Hannover-Land I was created for the 1980 federal election. From 2021 to 2025, it has been represented by Rebecca Schamber of the Social Democratic Party (SPD). Since 2025 it has been represented by Hendrik Hoppenstedt of the CDU.

==Geography==
Hannover-Land I is located in central Lower Saxony. As of the 2021 federal election, it comprises the northern part of the Hanover Region, specifically the municipalities of Burgdorf, Burgwedel, Garbsen, Isernhagen, Langenhagen, Neustadt am Rübenberge, Wedemark, and Wunstorf.

==History==
Hannover-Land I was created in 1980 and contained parts of the abolished constituencies of Hannover III, Schaumburg, Celle, and Gifhorn. From the 1980 through 1998 elections, it was number 38. In the 2002 and 2005 elections, it was number 43. In the 2009 election, it was number 44. Since the 2013 election, it has been number 43.

Originally, the constituency comprised the municipalities of Burgdorf, Burgwedel, Garbsen, Isernhagen, Langenhagen, Neustadt am Rübenberge, Wedemark, Lehrte, and Uetze from the now-abolished Landkreis Hannover district. In the 2002 election, it lost the municipalities of Lehrte and Uetze while gaining Wunstorf.

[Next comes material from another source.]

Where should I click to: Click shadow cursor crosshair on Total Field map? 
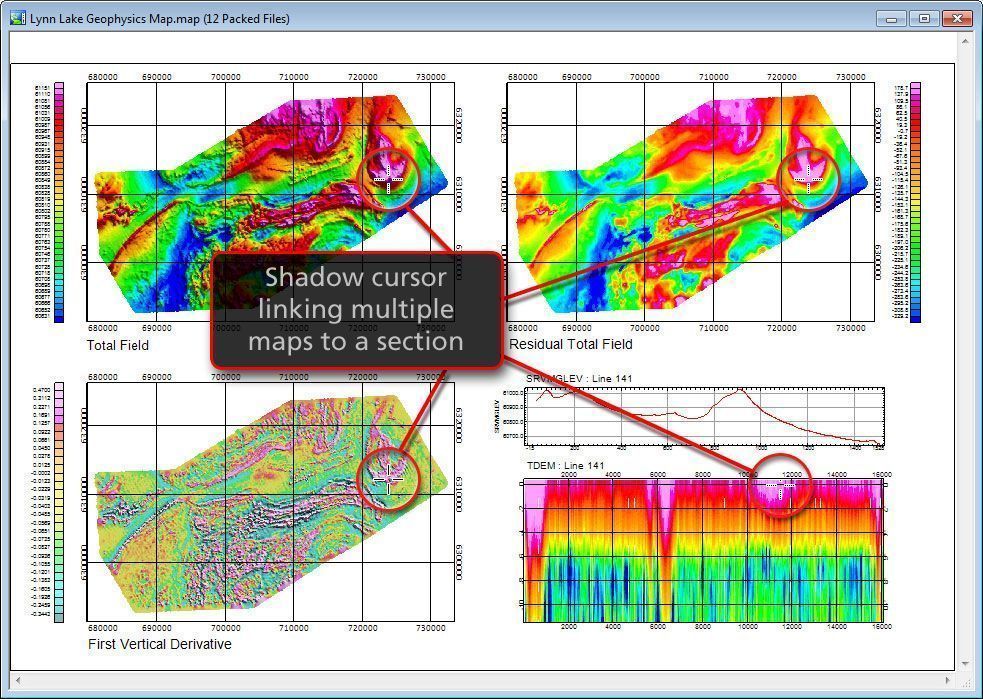pos(388,179)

| Election | No. | Name | Borders |
| 1980 | 38 | Hannover-Land I | Landkreis Hannover district (only Burgdorf, Burgwedel, Garbsen, Isernhagen, Langenhagen, Neustadt am Rübenberge, Wedemark, Lehrte, and Uetze municipalities); |
1983
1987
1990
1994
1998
| 2002 | 43 | Hanover Region (only Burgdorf, Burgwedel, Garbsen, Isernhagen, Langenhagen, Neustadt am Rübenberge, Wedemark, and Wunstorf municipalities); |
2005
| 2009 | 44 |
| 2013 | 43 |
2017
2021
2025

==Members==
The constituency was first held by future Chancellor of Germany Gerhard Schröder, a member of the Social Democratic Party (SPD), who served from 1980 to 1983. Dietmar Kansy of the Christian Democratic Union (CDU) was elected in 1983 and served until 1998. SPD candidate Monika Ganseforth won in 1998 and served a single term, before being succeeded by party fellow Caren Marks in 2002. In 2013, Hendrik Hoppenstedt of the CDU was elected representative. Rebecca Schamber regained the constituency for the SPD in 2021.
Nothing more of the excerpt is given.